Subjects were instructed that they were to perform in a task that was interspersed with trials previously recorded from another person performing in the same task. In reality, they observed computer generated behavior. The subjects were shown a picture and were given a name of the fictional other subject. Names of fictional subjects were matched in length to the names of the subjects participating in the experiment. Note that subjects were explicitly informed about the non-competitive nature of the experiment. Moreover, subjects were instructed not to respond during the other’s trials, unless the other made an error. The latter trials served as catch trials. Before the experiment started the subjects were also photographed to increase the plausibility that their own data would be used as an ‘other’ for a future subject. Subjects had already performed this task for 40 min previously, and subjects were allowed to practice the task for 10 min before the experiment began.

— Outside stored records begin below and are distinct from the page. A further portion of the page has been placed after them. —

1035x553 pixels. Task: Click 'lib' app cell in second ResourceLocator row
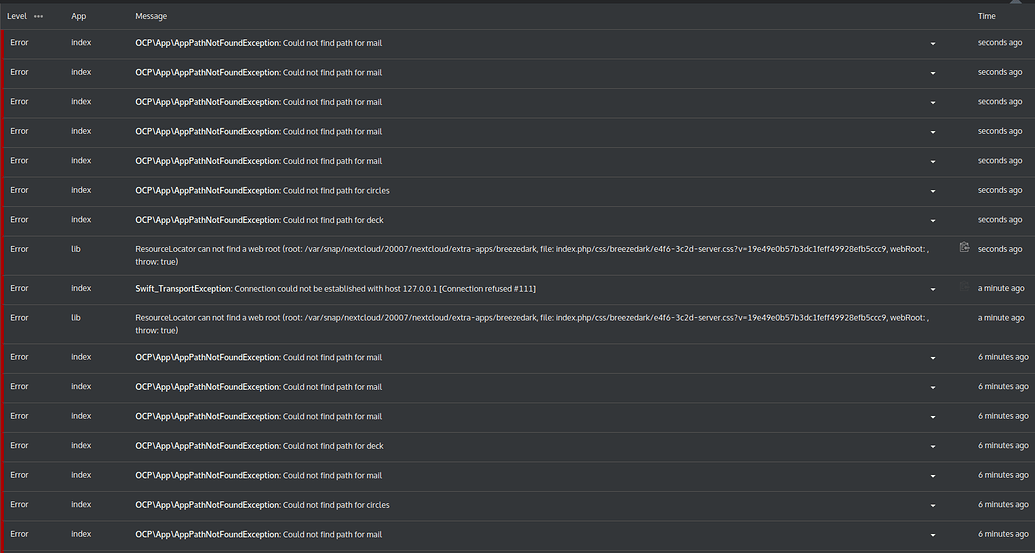tap(76, 318)
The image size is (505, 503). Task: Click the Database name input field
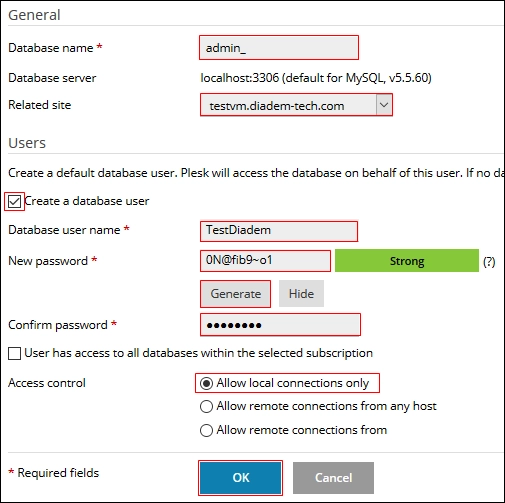(279, 48)
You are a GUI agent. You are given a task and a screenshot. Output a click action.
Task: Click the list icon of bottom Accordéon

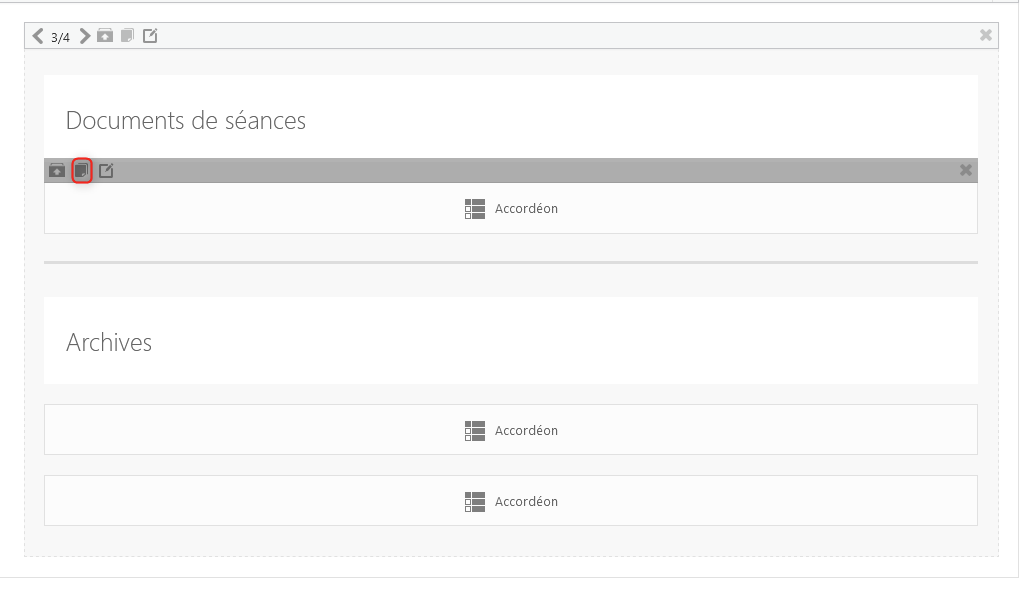(x=475, y=502)
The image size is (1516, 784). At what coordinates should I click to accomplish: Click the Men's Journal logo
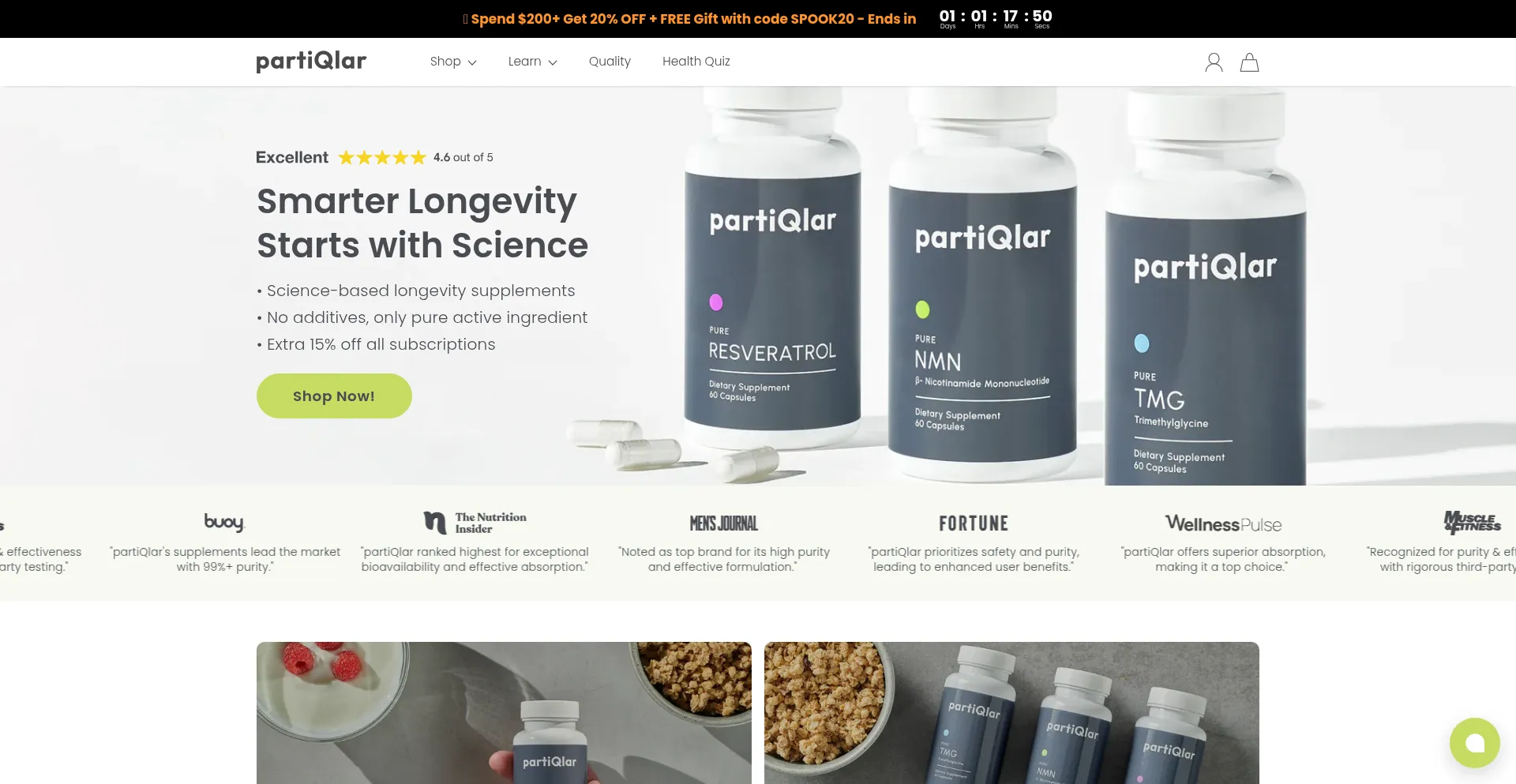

Debriefing and questionnaire
After performing the experimental session, subjects filled out a visual analog scale questionnaire. The questions were set up to probe the subjects’ representation of the other player, without directly asking their belief in the manipulation. Once the subjects had filled out this questionnaire, they were informed about the deception, and asked directly whether they had believed it. Their answer to this final question was rated on a 5-point scale, which was included in the overall measure of the strength of the subjects’ representation of the other, ranging from 0 to 1.
Subjects performed a social version of the Simon task (Simon and Wolf, 1963 ) with four blocks of 320 trials each. Throughout the experiment, two buttons were visualized in the lower left and lower right of the screen, a visual angle of 5.6° apart (see Figure 1 ). A white central fixation cross was presented on a black background for 1000 ms, followed by a 500 ms cue (the subject’s name or the other), indicating who was to perform the upcoming trial. This cue was followed by a fixation cross for 800 ms, and then the target appeared, lasting for 1000 ms. Targets were filled circles of one of four colors (red and green for a right response, blue and yellow for a left response). Targets appeared to the left or right of fixation, above either the left or the right button. The distance between the fixation cross and the target covered a visual angle of 2.8°. Responses were either generated by the computer, or made by the subject using response buttons, depending on the trial type (self or other). The selected response was visualized by pressing and depressing the corresponding button on the screen. After a delay of 400 ms, a new trial began.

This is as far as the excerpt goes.